Türkiye’de “komprador sermayenin” yabancı menfaatlerini savunma ve kamu kaynaklarını söğüşlemesine seyirci kalan 28 Şubatın etkili isimleri, yerli sermaye girişimlerini hiçbir hayâ hissi duymadan “yeşil sermaye” olarak adlandırarak sindirme yarışındaydılar.
Şimdi bir devir kapanıyor. O generallerden hiçbirinin esamisi okunmuyor artık. Somali’de ABD adına operasyon yaparak parlatılan bir general, Türkiye’yi harita üzerinde bölgelere ayırırken, kimin hesabına çalıştığının farkında mıydı, değil miydi kendisine sormak lazım. Bunlardan ikisi (E. Dz. K. K. Güven Erkaya, E. J. G. K. Teoman Koman), her ikisi de devlet bankalarını dolandırmakla suçlanan iki iş adamına (Cavit Çağlar ve Korkmaz Yiğit) danışmanlık yapmakta hiçbir sakınca görmedi.
O günün güya sivil patentli beşli çetesi, darbecilere yaranmak için yarışırken, basın üzerinde bu vazifenin öncülerinden biri, 12 Mart 1971’de Marksist Leninist bir bildiri yayımladığı gerekçesiyle ordudan ihraç edilen ünlü gazeteci Ali Kırca’dan başkası değildi. Kendisine servis edilen uydurma belgeleri, mermi gibi ekranlardan boca eden bu zat hâlâ aynı “görevi” yumuşatarak yürütüyor.
Millî Görüş Hareketinin lideri, bu zevatın çıkarlarına karşı çıkan bir memleket evladı olarak elbette karikatürize edilecekti.
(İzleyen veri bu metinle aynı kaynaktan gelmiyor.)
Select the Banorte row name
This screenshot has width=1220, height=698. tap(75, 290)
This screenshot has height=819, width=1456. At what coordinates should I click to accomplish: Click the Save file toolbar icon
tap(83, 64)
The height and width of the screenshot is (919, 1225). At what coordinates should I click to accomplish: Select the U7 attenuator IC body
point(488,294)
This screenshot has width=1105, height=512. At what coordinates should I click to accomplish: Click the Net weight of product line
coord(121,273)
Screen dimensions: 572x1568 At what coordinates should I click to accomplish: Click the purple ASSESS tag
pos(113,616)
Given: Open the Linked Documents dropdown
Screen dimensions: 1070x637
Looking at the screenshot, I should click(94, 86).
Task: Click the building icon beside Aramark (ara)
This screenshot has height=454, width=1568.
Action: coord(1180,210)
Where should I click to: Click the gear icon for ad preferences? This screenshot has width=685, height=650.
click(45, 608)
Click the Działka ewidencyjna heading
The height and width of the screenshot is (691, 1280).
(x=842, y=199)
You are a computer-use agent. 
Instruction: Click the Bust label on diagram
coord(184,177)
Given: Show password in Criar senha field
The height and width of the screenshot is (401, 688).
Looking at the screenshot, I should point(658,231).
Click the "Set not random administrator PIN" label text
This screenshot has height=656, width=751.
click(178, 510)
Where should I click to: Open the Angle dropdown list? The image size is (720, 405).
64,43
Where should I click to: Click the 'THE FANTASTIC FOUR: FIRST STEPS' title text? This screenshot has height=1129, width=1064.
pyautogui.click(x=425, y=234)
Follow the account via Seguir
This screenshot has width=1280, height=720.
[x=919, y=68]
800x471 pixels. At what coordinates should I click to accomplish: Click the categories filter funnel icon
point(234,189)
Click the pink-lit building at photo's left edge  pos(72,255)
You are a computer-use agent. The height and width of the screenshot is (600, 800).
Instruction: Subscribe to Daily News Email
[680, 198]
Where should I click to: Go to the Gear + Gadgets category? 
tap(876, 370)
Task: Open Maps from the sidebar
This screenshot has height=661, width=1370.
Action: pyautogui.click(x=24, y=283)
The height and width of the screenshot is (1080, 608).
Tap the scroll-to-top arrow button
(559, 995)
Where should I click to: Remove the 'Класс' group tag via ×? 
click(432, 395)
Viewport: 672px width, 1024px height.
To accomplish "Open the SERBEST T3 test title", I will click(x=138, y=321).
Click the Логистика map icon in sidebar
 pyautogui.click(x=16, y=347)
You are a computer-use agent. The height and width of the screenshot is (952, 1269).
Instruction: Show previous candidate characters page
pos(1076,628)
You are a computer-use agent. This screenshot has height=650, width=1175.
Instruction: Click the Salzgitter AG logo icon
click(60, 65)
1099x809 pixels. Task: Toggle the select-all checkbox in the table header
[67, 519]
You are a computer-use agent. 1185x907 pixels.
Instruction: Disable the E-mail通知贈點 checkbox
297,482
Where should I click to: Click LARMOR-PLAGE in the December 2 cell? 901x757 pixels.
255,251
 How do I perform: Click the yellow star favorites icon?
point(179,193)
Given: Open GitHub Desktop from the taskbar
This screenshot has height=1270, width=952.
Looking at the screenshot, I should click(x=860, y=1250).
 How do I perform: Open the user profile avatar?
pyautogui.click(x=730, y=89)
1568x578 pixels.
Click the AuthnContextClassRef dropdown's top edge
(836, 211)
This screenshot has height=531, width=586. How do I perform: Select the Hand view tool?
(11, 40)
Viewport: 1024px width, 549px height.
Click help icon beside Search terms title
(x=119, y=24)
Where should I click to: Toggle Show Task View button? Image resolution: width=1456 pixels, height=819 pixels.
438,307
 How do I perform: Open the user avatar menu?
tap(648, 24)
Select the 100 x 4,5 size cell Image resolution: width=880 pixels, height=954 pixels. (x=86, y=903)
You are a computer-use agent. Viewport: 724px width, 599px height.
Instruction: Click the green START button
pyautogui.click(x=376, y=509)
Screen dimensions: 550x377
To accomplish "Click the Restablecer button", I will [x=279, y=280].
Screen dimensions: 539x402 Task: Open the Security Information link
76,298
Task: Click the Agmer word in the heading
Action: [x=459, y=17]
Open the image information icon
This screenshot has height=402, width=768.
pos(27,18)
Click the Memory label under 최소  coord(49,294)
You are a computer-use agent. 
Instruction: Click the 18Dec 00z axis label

O da yetmedi, linç girişimleri yapıldı. Geçen hafta, milyonların uğurladığı bu değerli bilim, siyaset ve mücadele adamının fikir ve eylemleriyle bunların etkileri, hiç şüphesiz tarihteki yerini alacaktır.
Taşların yerinden oynadığı İslam dünyasında, ömrünü bu dünyanın dertlerine vakfetmiş bir lidere Allah’tan rahmet diliyorum. Milletimizin başı sağ olsun.